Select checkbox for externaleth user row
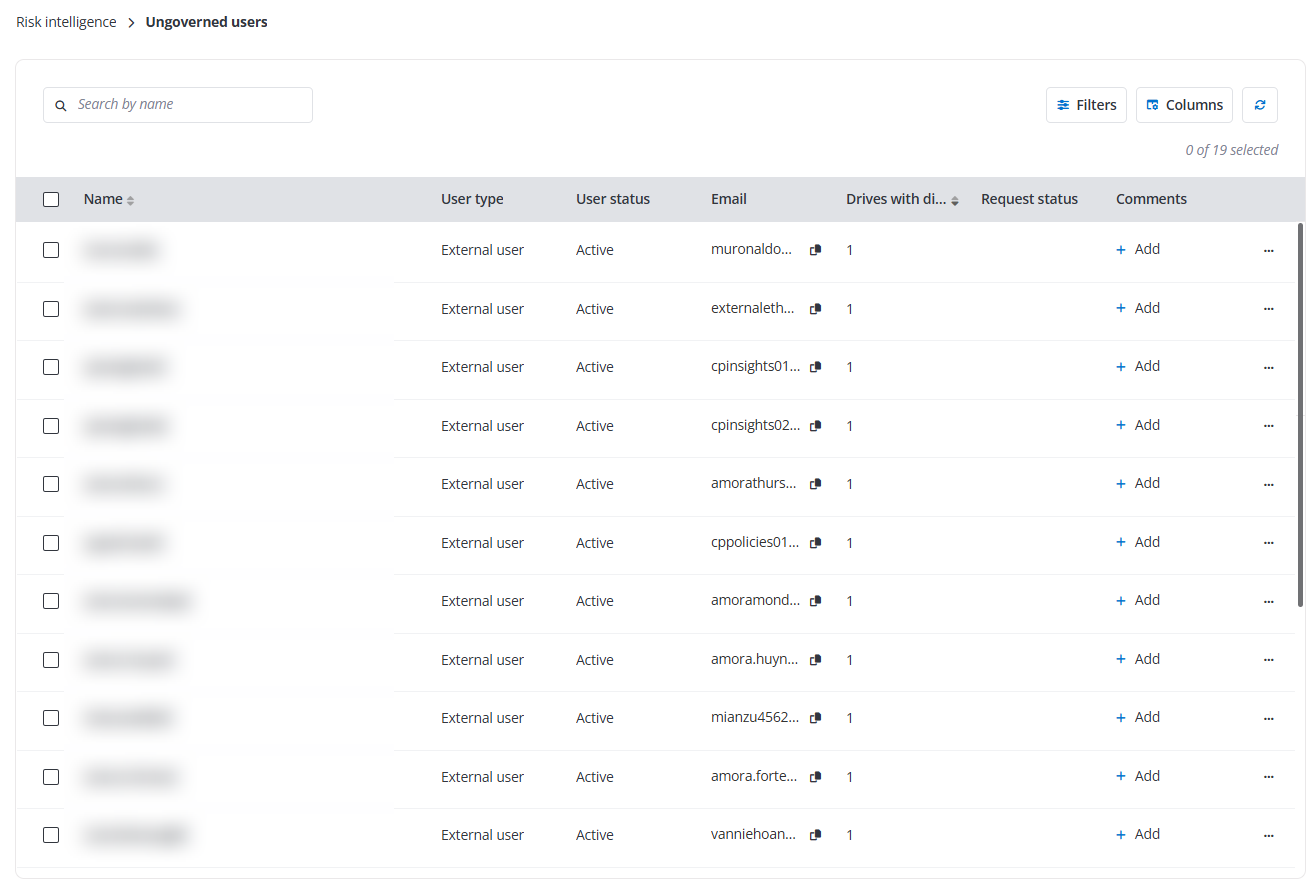Viewport: 1311px width, 887px height. (x=51, y=309)
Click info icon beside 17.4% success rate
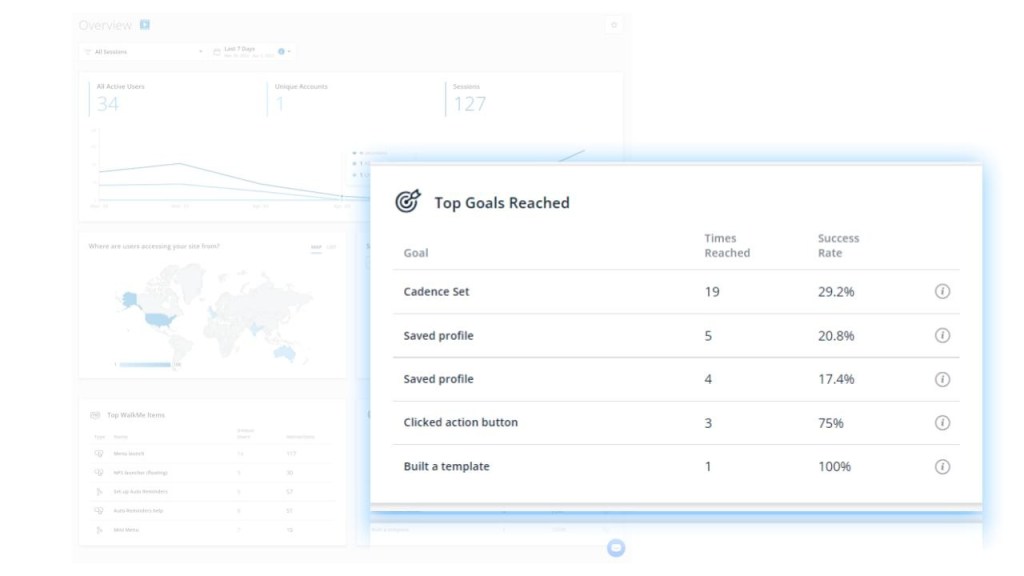This screenshot has height=576, width=1024. point(941,379)
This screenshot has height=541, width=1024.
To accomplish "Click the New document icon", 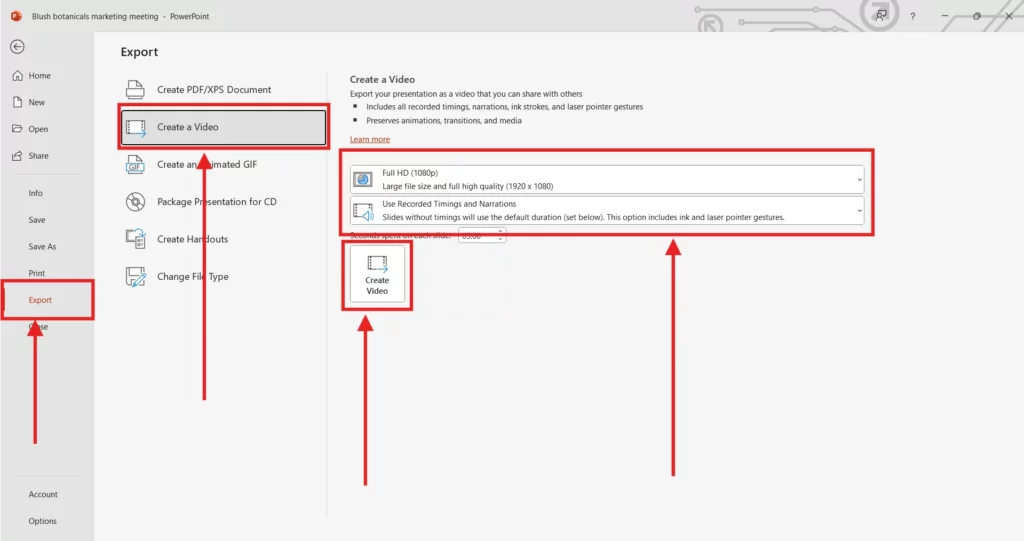I will pos(17,102).
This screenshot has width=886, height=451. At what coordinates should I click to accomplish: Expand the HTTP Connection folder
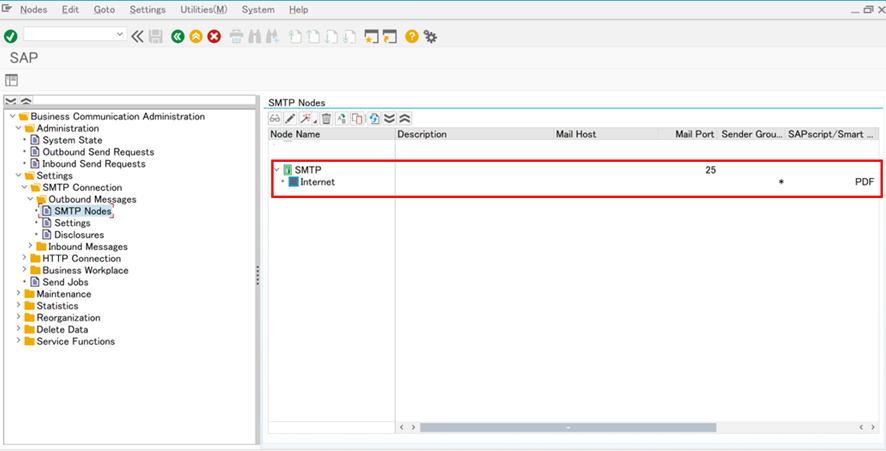[x=24, y=259]
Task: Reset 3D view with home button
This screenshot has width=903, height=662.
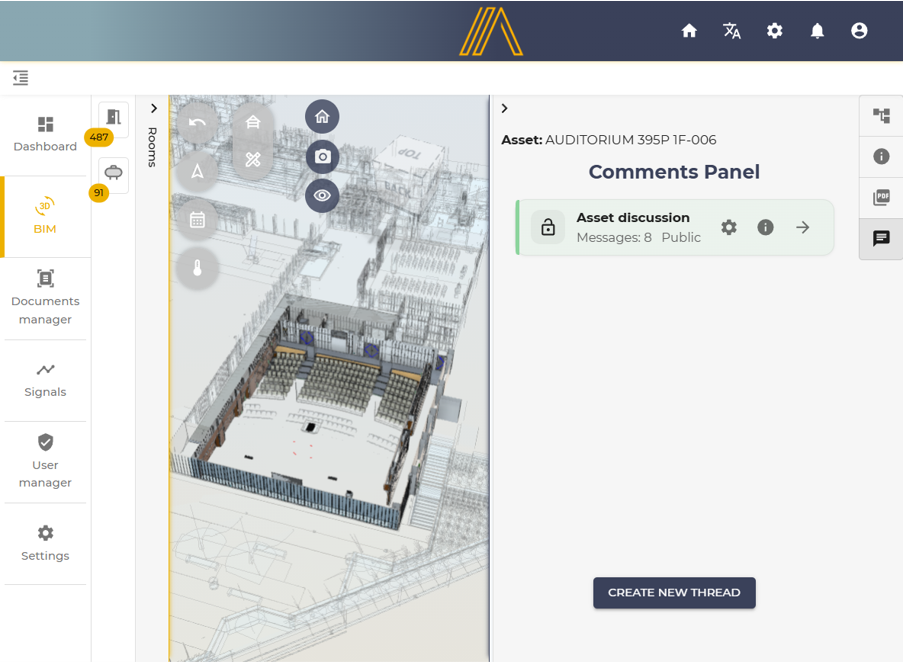Action: point(322,116)
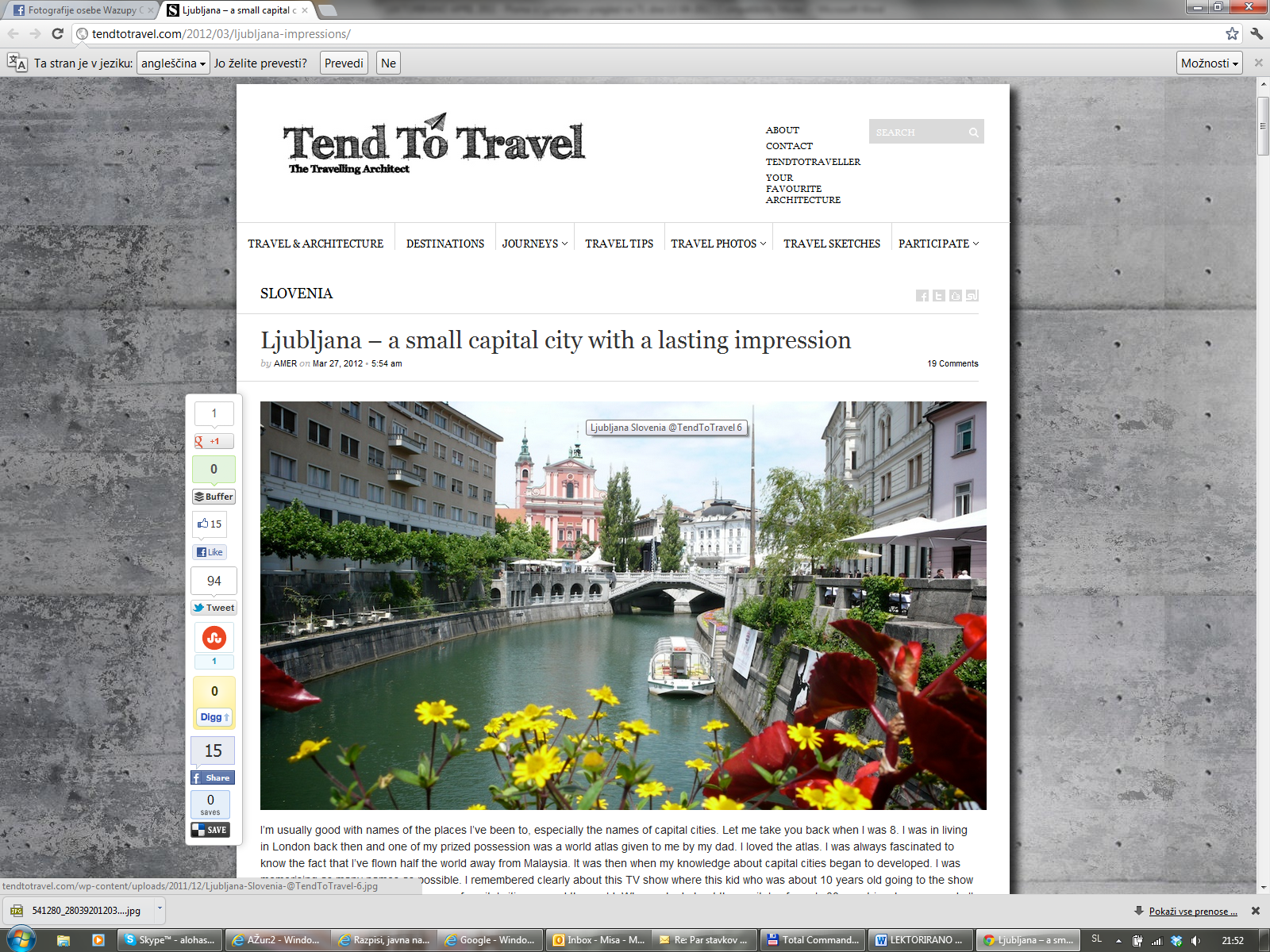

******

[Aim of the exercise] Print exactly, and print only, the lines from the line with "This screenshot has width=886, height=451." through the last line of the entries, both ends included. No pictures belong in the result.

[Final answer]
This screenshot has width=886, height=451. At what coordinates should I click to accomplish: Expand the HTTP Connection folder
[x=24, y=259]
Task: Reset 3D view with home button
This screenshot has width=903, height=662.
Action: point(322,116)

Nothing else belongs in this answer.